Emergency Management during COVID-19

  • Published
  • By Song Jordan
  • 477 Fighter Group

Keeping up with training requirements is one of the many challenges units throughout the military are facing during modified operations due to the current Coronavirus pandemic.

Kevin Rodgers, an Emergency Management Specialist is working diligently to ensure Reserve Citizen Airmen are able to stay current with training. He joined the 477th Fighter Group in March 2020.

Rodgers is a proud military brat who followed his father, grandfather, aunts, uncles and cousins into a life of service.

 “I was given a choice of Air Force Specialty Codes at the Military Entrance Processing Station and this seemed like an interesting career. I trained at Fort Leonard Wood and haven’t looked back since,” he said.

Rodgers, an Air Force veteran, has worked in Air Force Emergency Management for nearly 19 years. 

And it shows.

 “It’s great. We’ve got one of the best possible candidates in the Air Force Reserve and the Air Force. He has a wealth of knowledge within his career field that I haven’t seen in any of the other applicants that applied for the position,” said Maj. Stephen Lee, 477th FG director of staff.

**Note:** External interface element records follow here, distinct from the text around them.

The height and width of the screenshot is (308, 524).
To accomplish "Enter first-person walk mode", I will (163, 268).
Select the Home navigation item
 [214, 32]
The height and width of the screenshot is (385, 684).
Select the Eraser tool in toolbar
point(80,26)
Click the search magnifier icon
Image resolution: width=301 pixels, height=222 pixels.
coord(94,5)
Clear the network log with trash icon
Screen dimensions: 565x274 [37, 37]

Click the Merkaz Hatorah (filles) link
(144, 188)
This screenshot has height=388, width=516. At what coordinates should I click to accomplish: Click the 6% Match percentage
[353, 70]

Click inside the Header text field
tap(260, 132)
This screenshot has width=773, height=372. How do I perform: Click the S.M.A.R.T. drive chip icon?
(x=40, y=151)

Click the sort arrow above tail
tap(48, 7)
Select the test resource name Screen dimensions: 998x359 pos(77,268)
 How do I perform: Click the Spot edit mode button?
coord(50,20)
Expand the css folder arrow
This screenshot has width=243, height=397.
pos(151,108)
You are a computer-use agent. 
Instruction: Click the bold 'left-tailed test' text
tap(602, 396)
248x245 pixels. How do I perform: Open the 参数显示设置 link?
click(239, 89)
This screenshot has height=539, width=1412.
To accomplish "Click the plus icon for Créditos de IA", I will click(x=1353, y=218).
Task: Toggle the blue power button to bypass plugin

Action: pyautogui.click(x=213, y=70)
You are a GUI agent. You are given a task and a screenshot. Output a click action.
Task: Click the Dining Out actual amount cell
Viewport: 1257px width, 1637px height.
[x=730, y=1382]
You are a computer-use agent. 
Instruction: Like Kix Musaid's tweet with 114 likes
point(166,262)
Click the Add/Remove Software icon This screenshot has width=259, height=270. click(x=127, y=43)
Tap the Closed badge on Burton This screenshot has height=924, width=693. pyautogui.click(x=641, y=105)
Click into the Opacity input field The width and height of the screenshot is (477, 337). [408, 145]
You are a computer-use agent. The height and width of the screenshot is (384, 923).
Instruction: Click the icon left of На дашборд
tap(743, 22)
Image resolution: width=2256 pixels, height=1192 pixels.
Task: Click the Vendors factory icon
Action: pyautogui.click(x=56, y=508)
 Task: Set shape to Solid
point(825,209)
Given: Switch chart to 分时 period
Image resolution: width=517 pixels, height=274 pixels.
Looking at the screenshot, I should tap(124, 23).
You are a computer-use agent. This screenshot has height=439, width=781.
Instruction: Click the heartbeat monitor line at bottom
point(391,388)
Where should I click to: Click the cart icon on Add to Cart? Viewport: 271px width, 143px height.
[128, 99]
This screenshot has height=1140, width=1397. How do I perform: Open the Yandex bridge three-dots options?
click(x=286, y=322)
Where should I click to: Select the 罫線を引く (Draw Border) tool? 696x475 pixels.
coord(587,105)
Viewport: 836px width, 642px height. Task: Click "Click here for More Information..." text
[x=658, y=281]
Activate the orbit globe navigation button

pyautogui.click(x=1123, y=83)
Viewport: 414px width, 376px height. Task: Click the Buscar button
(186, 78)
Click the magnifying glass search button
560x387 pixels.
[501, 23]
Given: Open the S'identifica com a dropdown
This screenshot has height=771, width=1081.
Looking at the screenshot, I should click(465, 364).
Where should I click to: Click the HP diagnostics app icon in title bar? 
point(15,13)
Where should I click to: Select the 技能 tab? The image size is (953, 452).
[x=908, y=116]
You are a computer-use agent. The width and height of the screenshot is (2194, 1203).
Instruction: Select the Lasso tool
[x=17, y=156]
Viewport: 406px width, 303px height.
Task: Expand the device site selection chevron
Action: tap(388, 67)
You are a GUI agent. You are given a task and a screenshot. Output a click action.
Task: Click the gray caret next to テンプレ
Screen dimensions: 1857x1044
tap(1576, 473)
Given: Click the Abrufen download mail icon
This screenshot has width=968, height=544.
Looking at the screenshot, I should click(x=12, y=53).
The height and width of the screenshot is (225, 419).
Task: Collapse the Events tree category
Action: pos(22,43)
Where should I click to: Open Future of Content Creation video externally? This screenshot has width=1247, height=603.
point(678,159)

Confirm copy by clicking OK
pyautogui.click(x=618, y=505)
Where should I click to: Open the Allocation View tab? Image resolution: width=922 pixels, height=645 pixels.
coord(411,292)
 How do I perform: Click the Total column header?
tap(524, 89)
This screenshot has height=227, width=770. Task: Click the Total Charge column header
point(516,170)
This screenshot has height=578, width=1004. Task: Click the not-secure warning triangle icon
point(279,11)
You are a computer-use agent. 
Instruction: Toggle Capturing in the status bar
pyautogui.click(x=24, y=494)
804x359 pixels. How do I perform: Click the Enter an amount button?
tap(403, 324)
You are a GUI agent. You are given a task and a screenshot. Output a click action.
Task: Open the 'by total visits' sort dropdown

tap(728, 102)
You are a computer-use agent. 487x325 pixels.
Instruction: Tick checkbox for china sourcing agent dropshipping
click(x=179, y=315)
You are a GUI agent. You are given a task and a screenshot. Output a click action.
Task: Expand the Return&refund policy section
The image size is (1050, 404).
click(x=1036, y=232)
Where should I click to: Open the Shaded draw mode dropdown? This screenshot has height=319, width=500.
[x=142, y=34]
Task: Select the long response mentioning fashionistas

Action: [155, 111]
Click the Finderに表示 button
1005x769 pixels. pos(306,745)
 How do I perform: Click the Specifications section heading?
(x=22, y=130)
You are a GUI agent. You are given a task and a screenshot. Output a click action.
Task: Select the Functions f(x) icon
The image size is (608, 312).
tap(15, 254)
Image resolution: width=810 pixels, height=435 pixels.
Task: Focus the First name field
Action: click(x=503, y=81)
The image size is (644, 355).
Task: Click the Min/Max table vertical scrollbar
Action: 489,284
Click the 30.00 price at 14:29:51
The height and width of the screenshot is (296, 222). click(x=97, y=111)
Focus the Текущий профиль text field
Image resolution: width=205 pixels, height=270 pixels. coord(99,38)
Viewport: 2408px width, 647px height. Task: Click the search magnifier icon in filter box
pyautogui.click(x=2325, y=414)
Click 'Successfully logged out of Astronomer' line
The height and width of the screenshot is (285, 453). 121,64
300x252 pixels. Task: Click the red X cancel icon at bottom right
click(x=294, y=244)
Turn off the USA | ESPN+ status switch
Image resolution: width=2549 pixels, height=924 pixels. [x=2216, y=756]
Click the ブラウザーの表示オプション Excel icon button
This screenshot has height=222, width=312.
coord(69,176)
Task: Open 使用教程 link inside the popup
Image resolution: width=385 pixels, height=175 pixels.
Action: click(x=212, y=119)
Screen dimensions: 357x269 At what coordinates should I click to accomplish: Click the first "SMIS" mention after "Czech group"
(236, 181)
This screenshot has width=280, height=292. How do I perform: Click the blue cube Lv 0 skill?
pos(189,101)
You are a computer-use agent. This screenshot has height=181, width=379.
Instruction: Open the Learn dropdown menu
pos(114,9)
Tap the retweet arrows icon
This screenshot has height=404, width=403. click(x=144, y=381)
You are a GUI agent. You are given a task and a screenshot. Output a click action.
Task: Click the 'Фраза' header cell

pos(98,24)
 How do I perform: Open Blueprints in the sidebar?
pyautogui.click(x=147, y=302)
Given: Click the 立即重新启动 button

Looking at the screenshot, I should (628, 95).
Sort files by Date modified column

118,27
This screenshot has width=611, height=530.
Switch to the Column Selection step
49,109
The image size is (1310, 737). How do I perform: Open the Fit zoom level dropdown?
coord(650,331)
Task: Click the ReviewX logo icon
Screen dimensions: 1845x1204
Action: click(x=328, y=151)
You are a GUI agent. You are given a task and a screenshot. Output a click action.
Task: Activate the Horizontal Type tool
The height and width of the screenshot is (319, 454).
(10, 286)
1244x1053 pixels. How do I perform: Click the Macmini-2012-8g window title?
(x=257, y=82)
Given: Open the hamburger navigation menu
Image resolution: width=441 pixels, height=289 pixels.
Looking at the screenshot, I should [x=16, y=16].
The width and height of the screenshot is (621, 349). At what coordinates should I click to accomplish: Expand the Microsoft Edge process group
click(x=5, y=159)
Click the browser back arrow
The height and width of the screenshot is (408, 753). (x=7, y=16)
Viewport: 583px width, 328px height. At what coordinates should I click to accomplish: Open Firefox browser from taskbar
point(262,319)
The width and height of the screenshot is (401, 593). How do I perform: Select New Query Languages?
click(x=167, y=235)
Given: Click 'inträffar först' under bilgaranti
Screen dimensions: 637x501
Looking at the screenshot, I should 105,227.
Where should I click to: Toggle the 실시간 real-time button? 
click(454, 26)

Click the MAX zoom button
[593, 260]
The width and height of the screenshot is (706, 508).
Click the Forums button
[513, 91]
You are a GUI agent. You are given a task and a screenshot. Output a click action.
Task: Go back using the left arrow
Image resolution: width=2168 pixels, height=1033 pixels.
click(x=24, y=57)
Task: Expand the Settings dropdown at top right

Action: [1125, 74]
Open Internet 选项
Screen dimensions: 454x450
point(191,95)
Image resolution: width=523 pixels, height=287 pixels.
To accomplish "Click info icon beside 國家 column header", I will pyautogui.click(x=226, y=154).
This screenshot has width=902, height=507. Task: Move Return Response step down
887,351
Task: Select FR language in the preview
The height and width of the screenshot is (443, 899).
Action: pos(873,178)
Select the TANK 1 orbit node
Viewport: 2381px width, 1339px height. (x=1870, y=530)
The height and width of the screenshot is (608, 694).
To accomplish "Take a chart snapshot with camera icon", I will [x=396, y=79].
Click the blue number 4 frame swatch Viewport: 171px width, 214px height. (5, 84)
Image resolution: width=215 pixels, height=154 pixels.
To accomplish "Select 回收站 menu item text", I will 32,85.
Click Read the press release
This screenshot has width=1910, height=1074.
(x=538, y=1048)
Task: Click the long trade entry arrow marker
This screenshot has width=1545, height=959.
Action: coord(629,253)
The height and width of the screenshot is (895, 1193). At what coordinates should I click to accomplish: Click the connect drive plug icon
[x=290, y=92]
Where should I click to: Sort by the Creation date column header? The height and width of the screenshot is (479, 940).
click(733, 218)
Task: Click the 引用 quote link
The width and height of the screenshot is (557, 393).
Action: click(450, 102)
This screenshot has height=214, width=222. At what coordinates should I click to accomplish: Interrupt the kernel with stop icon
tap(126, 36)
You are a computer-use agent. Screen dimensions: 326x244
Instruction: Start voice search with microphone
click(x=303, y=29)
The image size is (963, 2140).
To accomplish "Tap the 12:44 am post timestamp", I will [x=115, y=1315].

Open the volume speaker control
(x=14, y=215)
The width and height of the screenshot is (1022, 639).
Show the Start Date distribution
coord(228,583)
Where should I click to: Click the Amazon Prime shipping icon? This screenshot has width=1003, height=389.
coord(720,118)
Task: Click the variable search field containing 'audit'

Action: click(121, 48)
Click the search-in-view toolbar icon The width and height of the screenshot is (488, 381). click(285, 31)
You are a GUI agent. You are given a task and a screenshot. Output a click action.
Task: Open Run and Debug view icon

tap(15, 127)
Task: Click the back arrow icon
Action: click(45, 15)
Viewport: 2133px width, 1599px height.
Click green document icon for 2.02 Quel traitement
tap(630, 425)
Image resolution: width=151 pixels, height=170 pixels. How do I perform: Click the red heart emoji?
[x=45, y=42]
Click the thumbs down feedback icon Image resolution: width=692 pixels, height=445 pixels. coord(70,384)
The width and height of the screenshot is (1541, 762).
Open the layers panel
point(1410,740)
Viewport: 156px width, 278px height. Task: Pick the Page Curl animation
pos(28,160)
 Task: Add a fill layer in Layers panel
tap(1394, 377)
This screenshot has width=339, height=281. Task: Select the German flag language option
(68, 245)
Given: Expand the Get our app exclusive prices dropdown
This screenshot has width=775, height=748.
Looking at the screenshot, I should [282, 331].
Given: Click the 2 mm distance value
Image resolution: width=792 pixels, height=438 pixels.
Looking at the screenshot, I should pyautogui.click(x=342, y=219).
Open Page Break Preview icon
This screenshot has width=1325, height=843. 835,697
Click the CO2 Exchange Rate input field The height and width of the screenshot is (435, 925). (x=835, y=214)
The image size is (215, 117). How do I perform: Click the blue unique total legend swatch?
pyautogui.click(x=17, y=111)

Although the pandemic may have slowed the pace of training Rodgers is able to offer, he’s still teaching. He’s taught several classes of reduced sizes, paying close attention to social distancing requirements.

Rodgers said that adapting to changes is a vital part of emergency management.

“Just look at the last year. Could we have foreseen 2020’s impact in 2019? Had we pressed on and tried to run operations as we had in 2019, people would have gotten sick and possibly worse, in much greater numbers. We adapted, we changed. We adopted new ways of accomplishing the mission with alterations and changes sometimes hitting us daily, if not hourly,” Rodgers said.

Teaching is his favorite part of the job.

“Teaching the Group’s Airmen is a key part of the job. Whether it be how to operate safely in a chemical warfare environment or how to operate a command center during an emergency. What I teach the Airman could save lives,” he said.

Postponing training and waiting for the COVID-19 pandemic to end is not an option for the 477th FG.

“The commander wants our chemical warfare [training] numbers as high we can keep them, in case we have to go to war,” Rodgers said.